- _Directions_
Lift out all lines below that contain "agent".
[Opening Supplied information section]
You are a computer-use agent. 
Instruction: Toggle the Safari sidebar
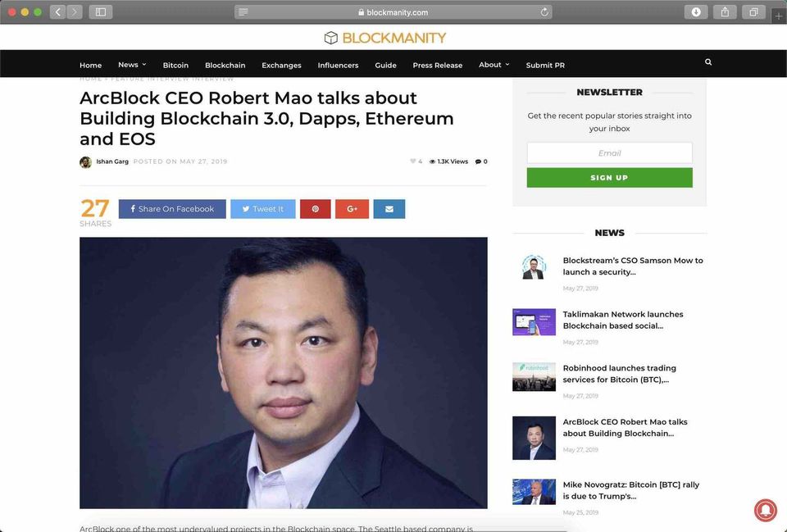(101, 12)
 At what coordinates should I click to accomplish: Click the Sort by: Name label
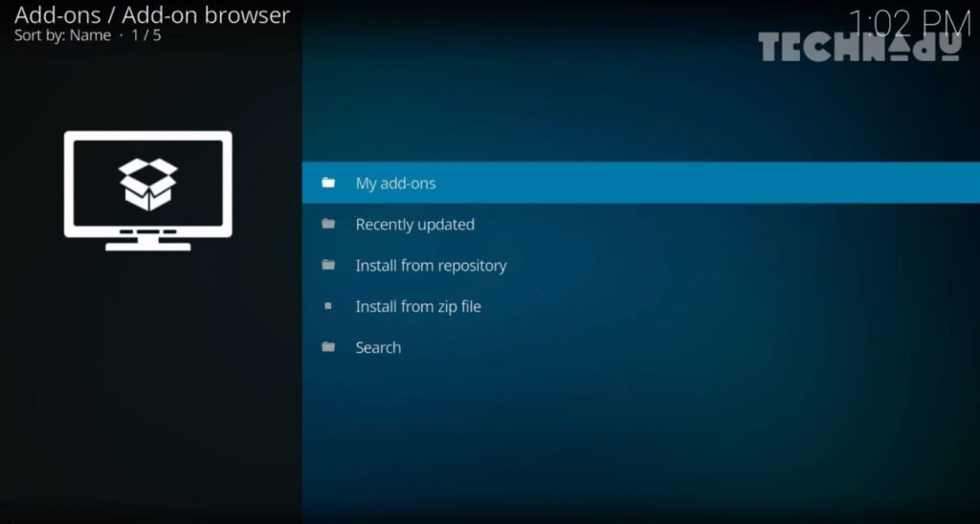62,35
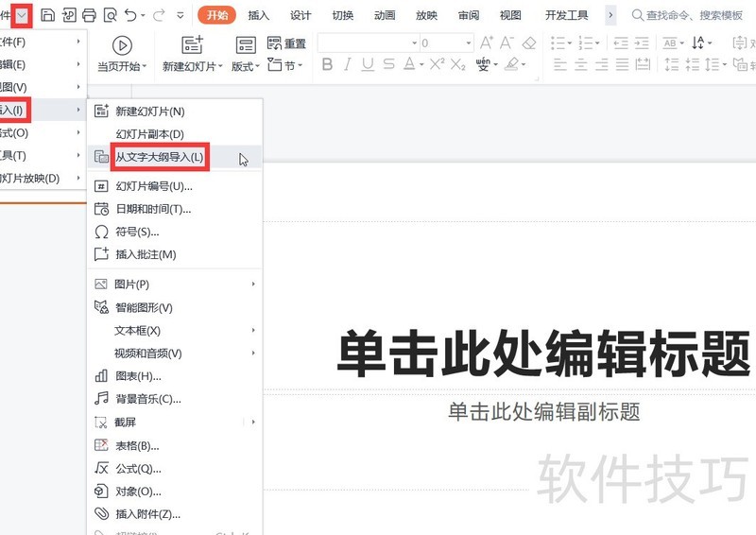
Task: Select 从文字大纲导入(L) menu entry
Action: (159, 157)
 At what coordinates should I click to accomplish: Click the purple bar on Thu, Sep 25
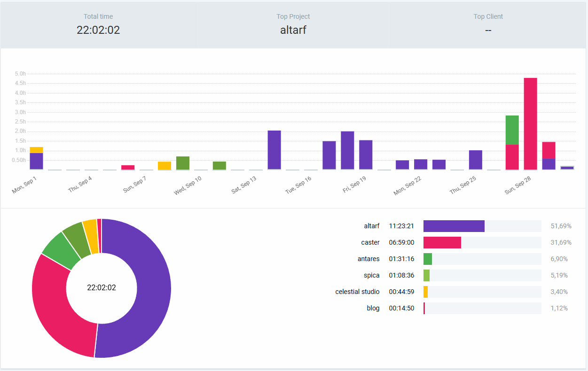(x=476, y=160)
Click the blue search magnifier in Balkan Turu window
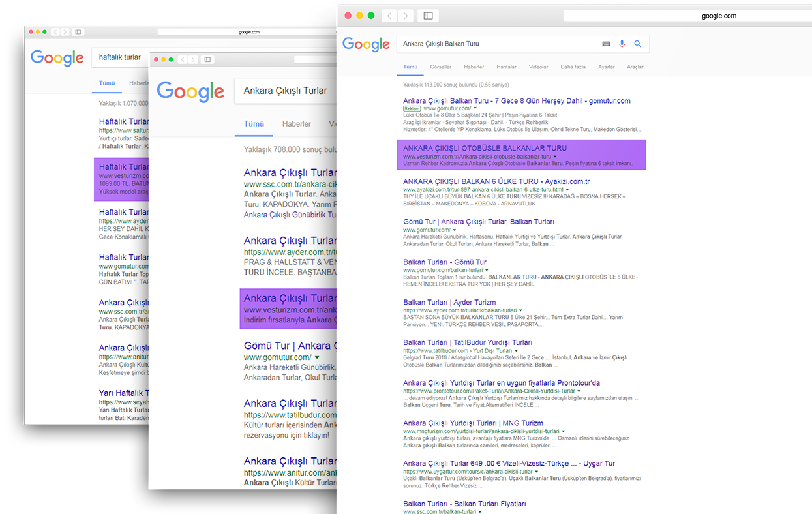 click(x=638, y=44)
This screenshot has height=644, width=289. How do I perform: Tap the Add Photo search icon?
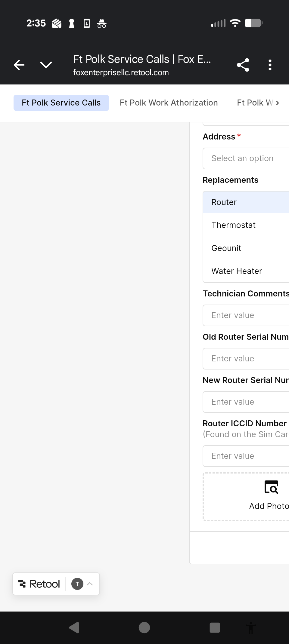[x=271, y=487]
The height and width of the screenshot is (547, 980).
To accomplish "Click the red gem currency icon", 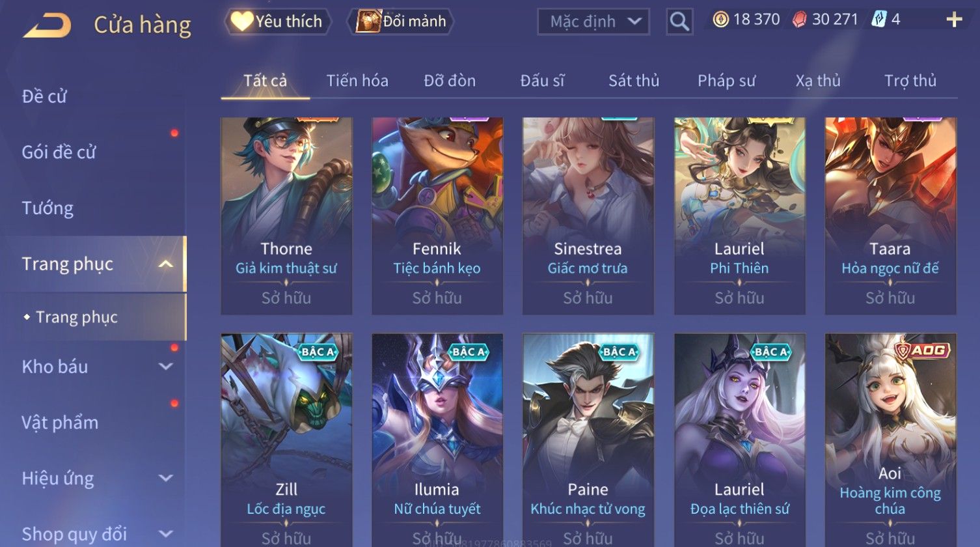I will (799, 20).
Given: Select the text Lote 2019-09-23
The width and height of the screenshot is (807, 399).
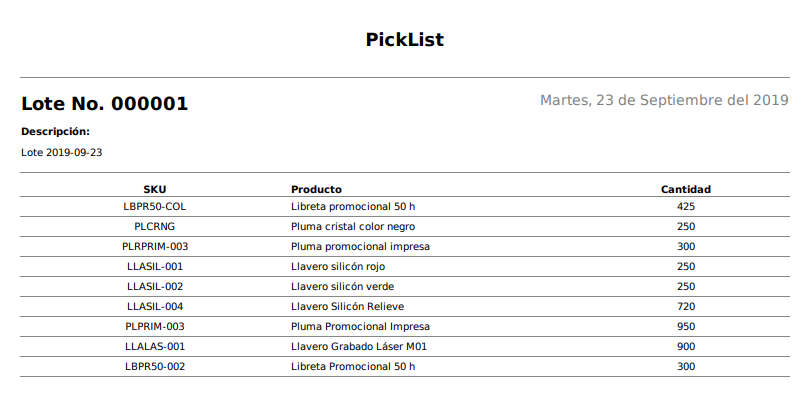Looking at the screenshot, I should click(x=62, y=153).
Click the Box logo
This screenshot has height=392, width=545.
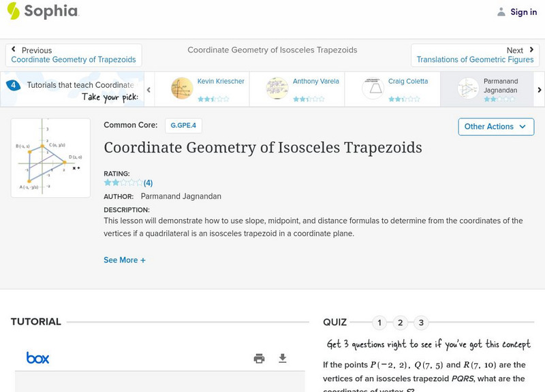37,358
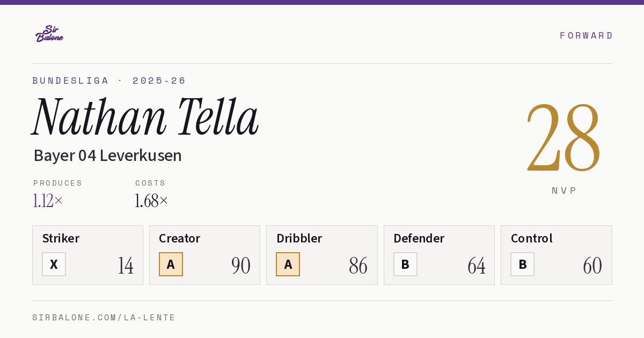
Task: Open the Creator stat card
Action: 204,255
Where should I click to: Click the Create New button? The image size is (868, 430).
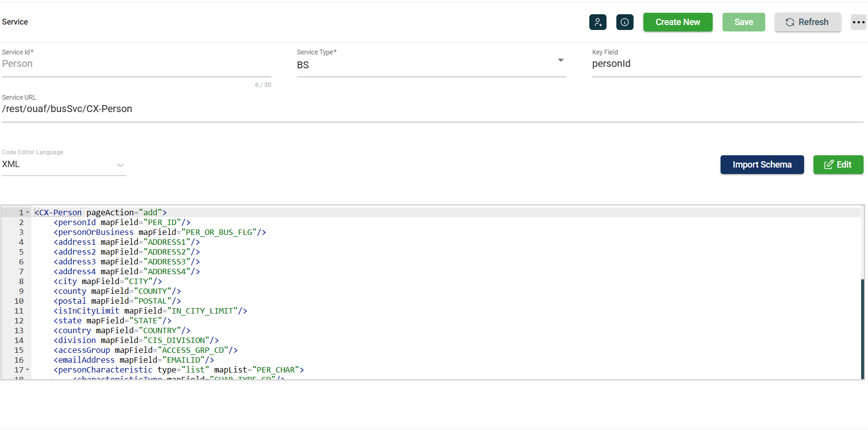pyautogui.click(x=677, y=22)
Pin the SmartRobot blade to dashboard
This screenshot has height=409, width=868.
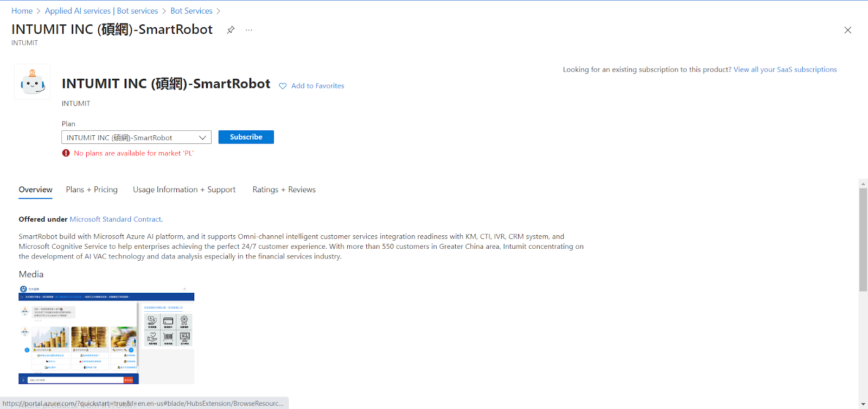[x=231, y=30]
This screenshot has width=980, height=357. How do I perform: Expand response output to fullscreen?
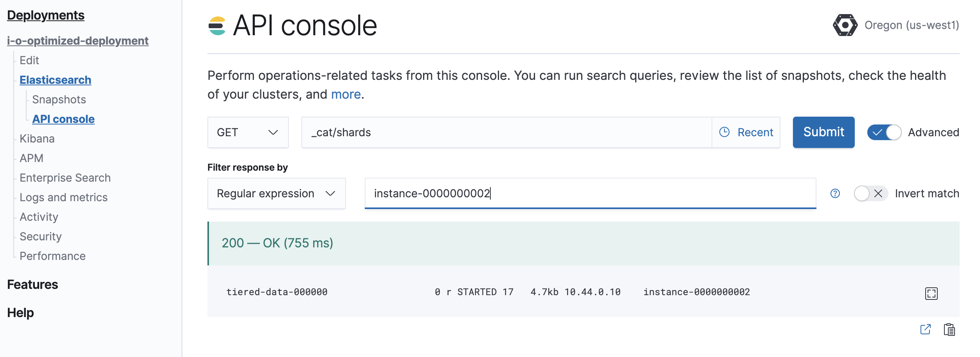point(931,293)
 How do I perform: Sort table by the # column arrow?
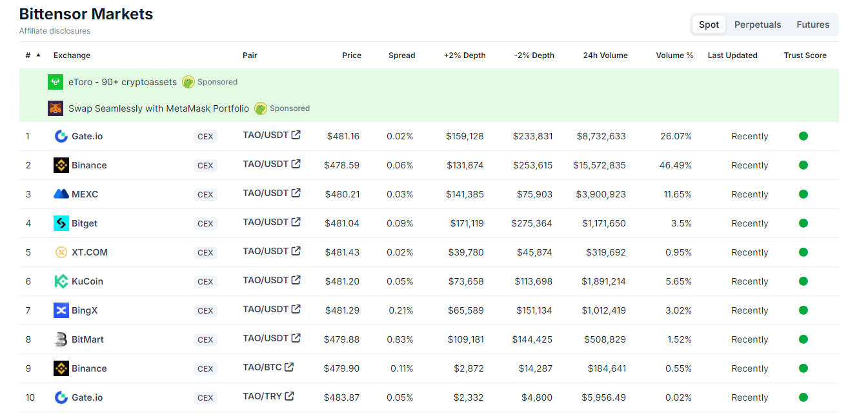[x=38, y=55]

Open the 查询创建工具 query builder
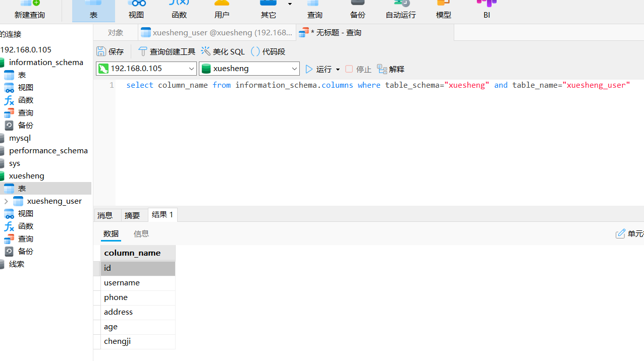coord(167,51)
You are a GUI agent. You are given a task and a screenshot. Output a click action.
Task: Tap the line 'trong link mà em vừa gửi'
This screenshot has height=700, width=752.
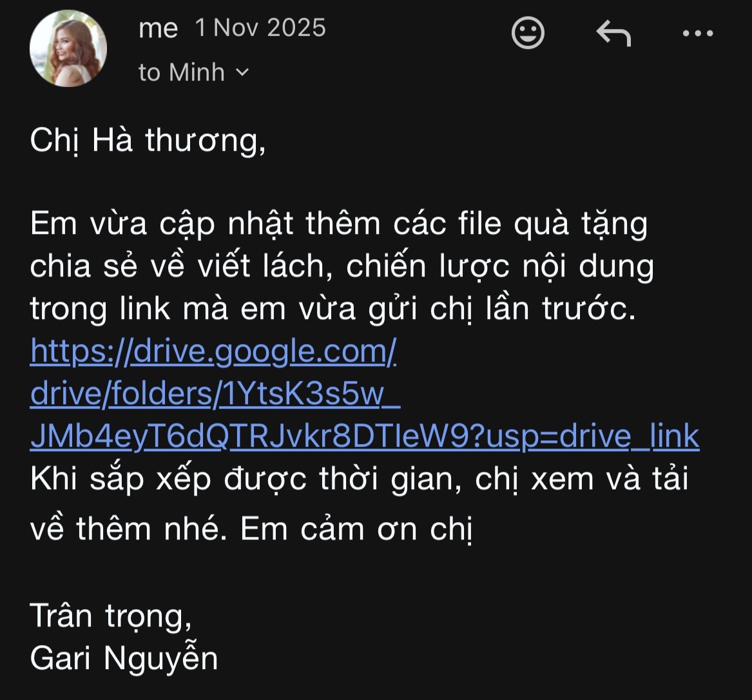[x=333, y=309]
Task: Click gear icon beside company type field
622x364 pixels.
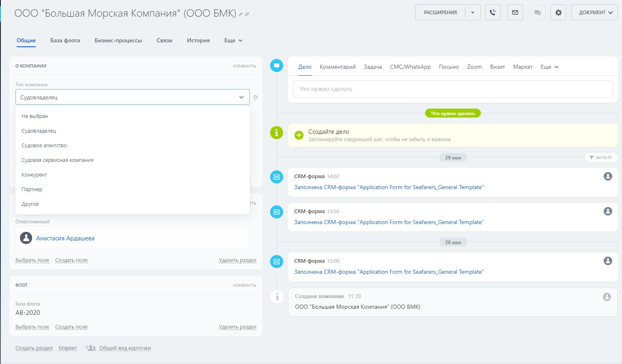Action: (x=255, y=97)
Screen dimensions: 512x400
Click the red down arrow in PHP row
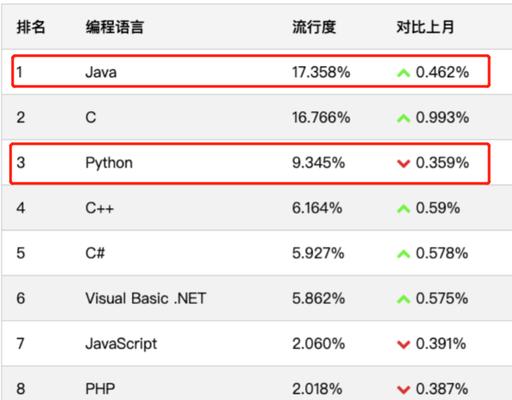click(x=403, y=389)
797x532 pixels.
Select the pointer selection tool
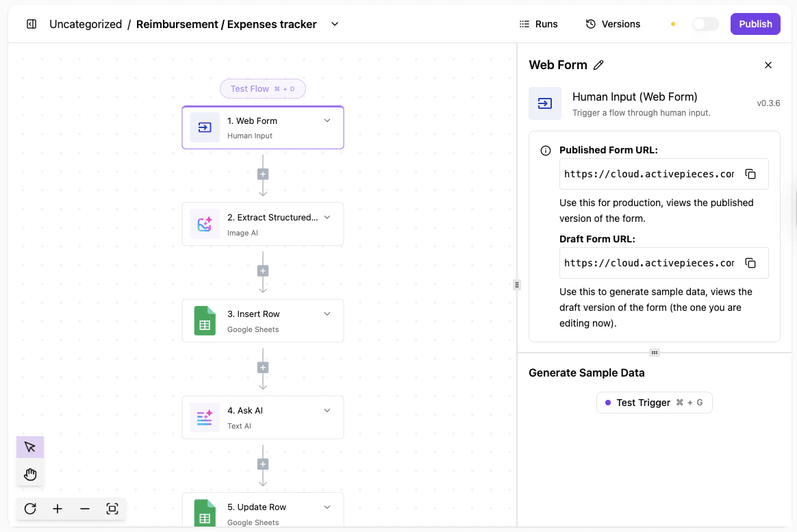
[Closing Supplied information section]
- _Exercise output_
You are a computer-use agent. 
You are a GUI agent. You are given a task and a screenshot. Output a click action.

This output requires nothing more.